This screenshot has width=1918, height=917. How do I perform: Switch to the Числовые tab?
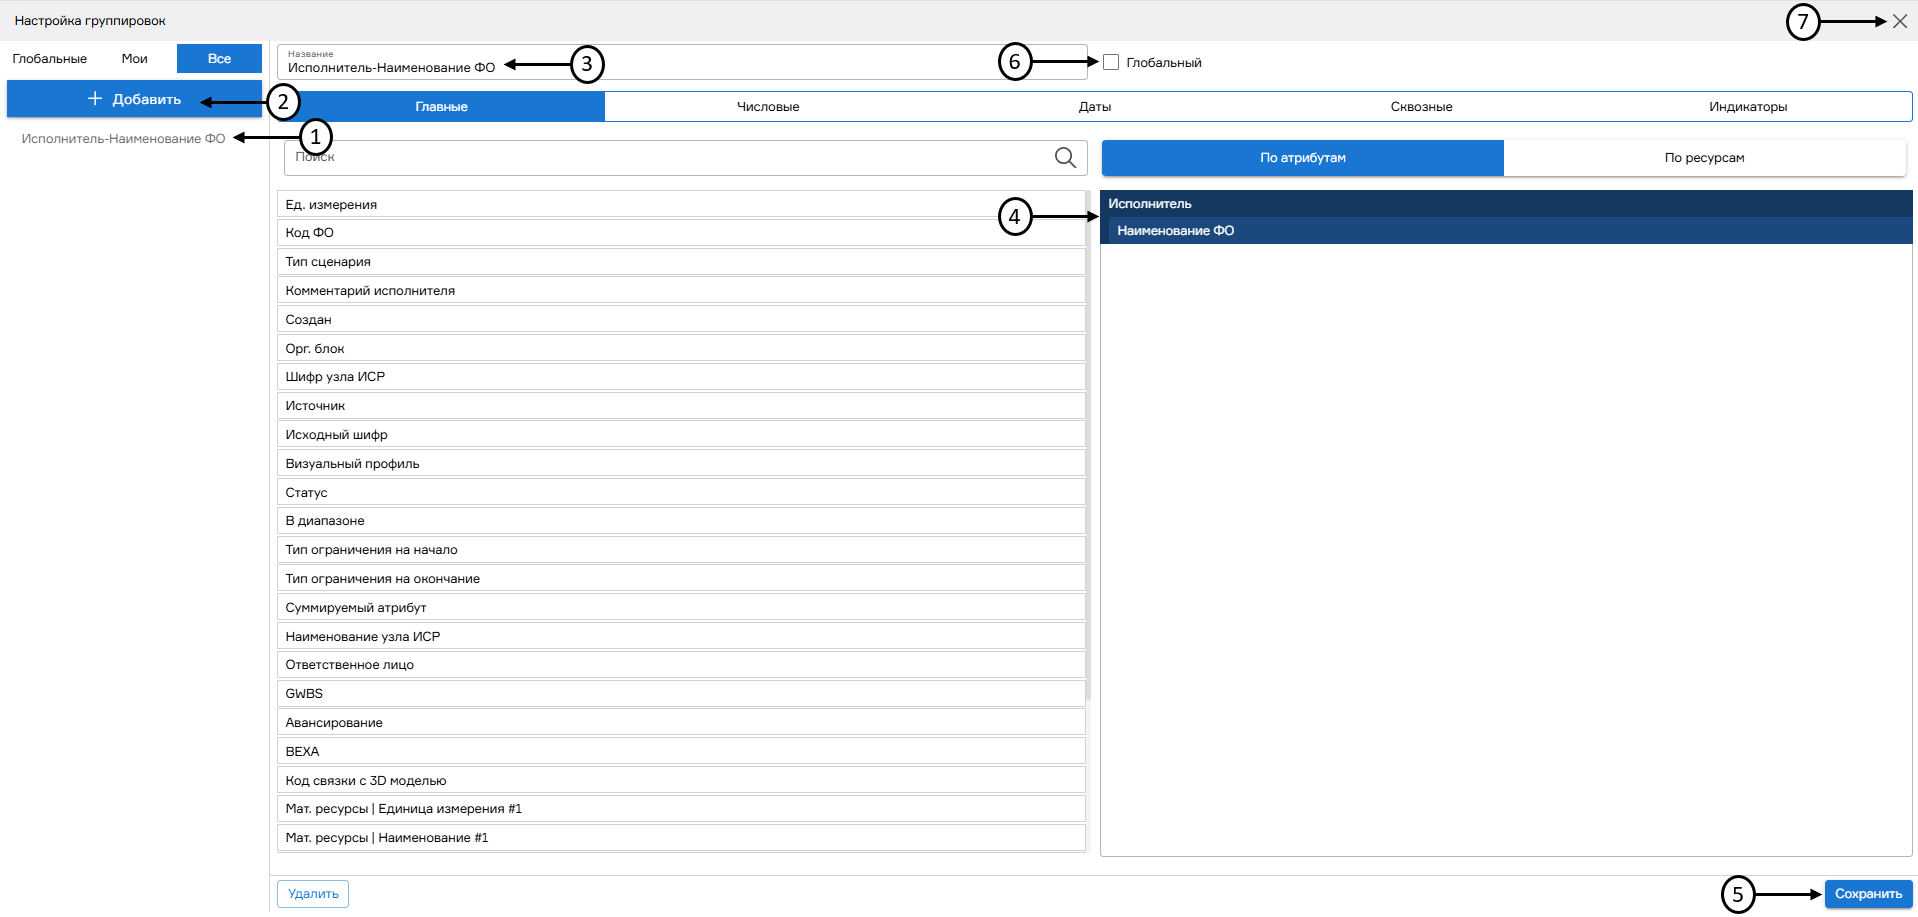pos(767,107)
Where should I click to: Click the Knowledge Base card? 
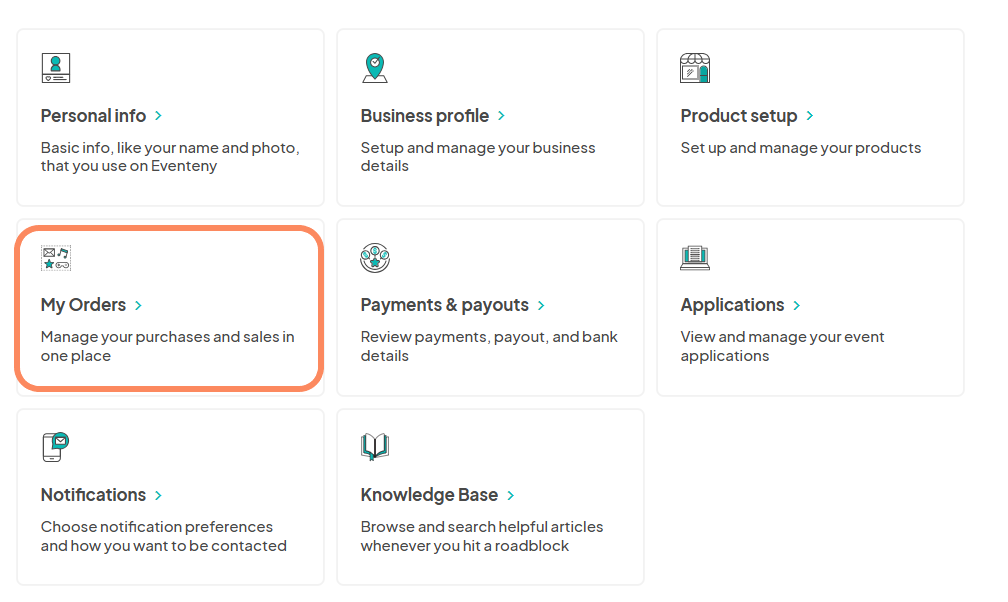[x=490, y=497]
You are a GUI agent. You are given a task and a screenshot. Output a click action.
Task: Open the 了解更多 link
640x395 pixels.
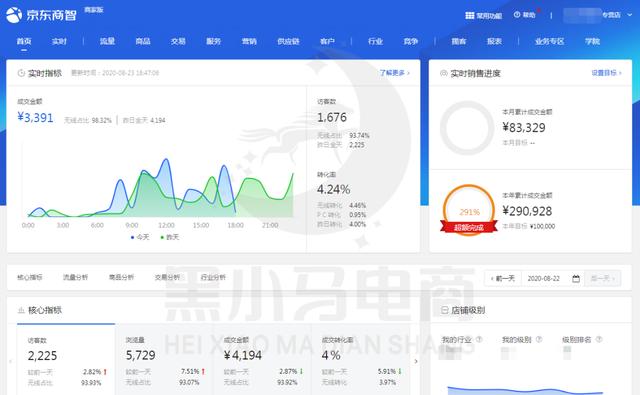(x=394, y=73)
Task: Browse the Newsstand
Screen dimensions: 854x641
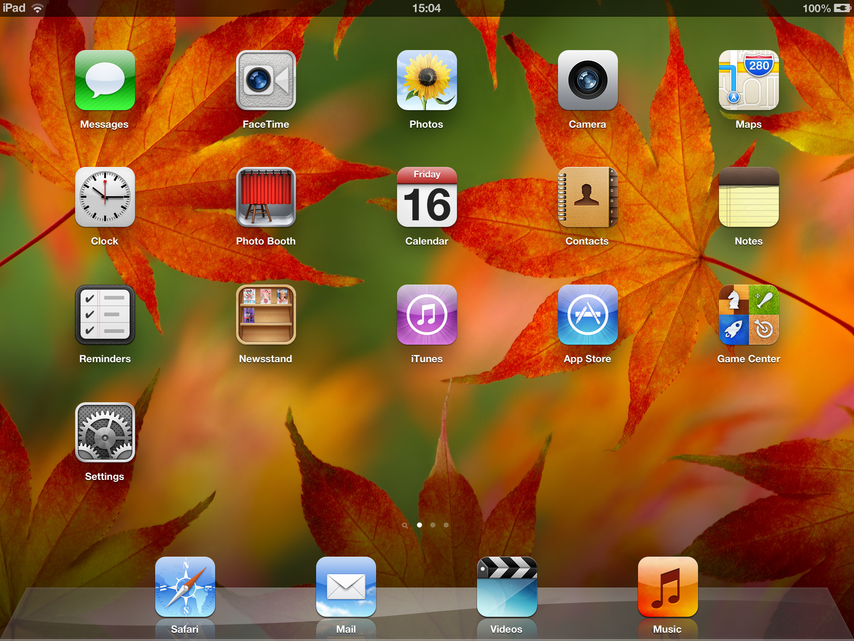Action: point(266,314)
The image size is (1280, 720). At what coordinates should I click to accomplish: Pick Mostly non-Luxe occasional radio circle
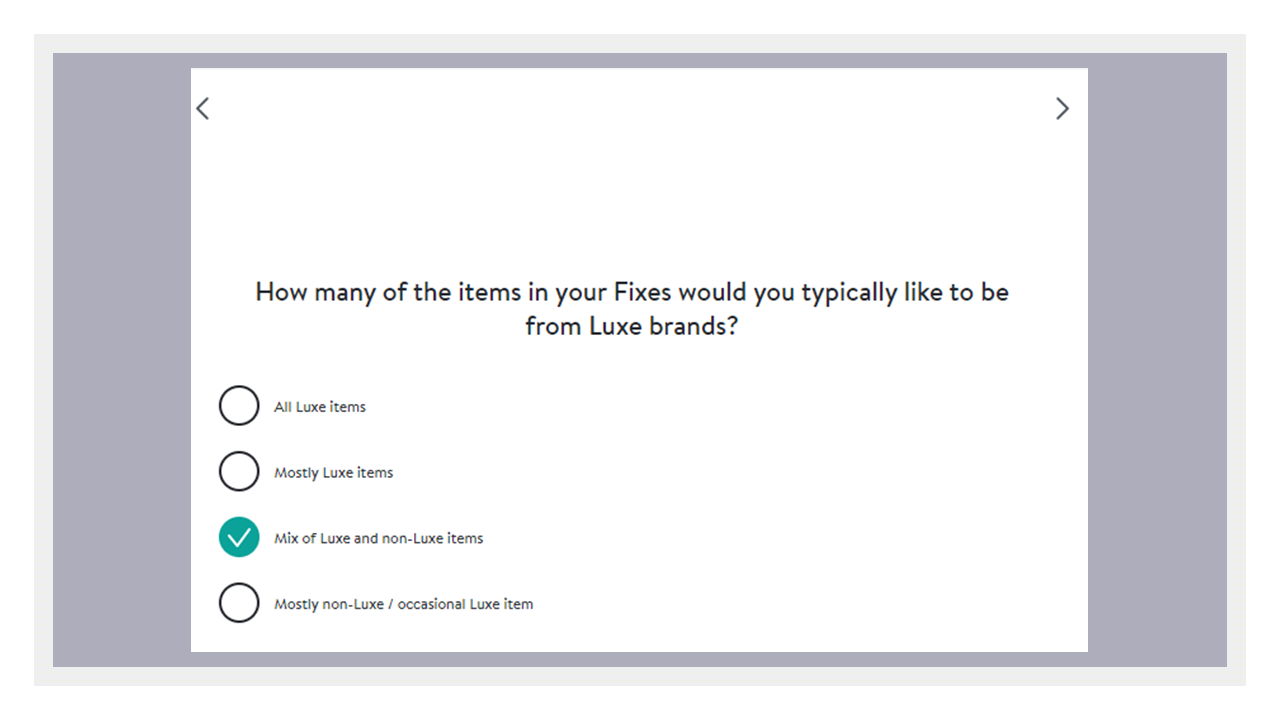(239, 603)
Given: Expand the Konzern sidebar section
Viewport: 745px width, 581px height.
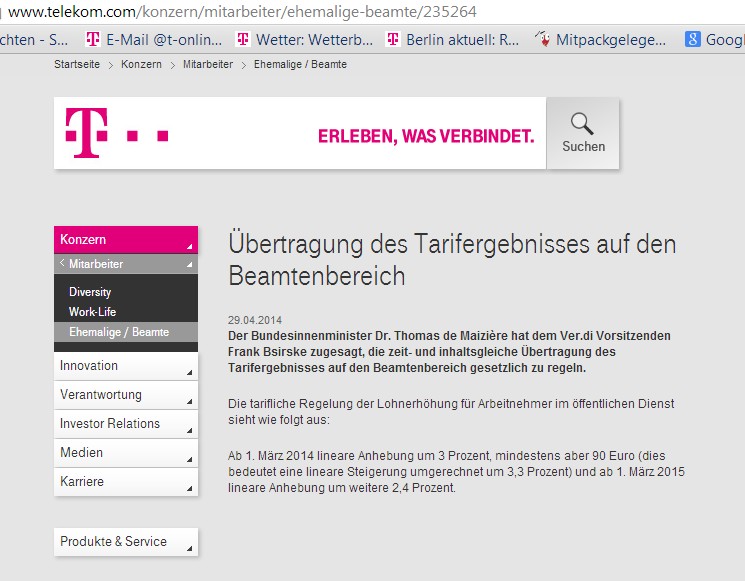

- **Aim of the exercise**:
Starting at the line where "Where should I" appears, restate every line through the end of the records above exactly, but omit the pictures.

- **Output below**:
Where should I click to: Click the Knowledge Base card? 
[x=490, y=497]
You are a GUI agent. You are given a task and a screenshot. Output a click action.
Task: Open the 了解更多 link
640x395 pixels.
(x=394, y=73)
Task: Browse the Newsstand
Screen dimensions: 854x641
Action: point(266,314)
The image size is (1280, 720). At what coordinates should I click to accomplish: Pick Mostly non-Luxe occasional radio circle
(239, 603)
Given: Expand the Konzern sidebar section
Viewport: 745px width, 581px height.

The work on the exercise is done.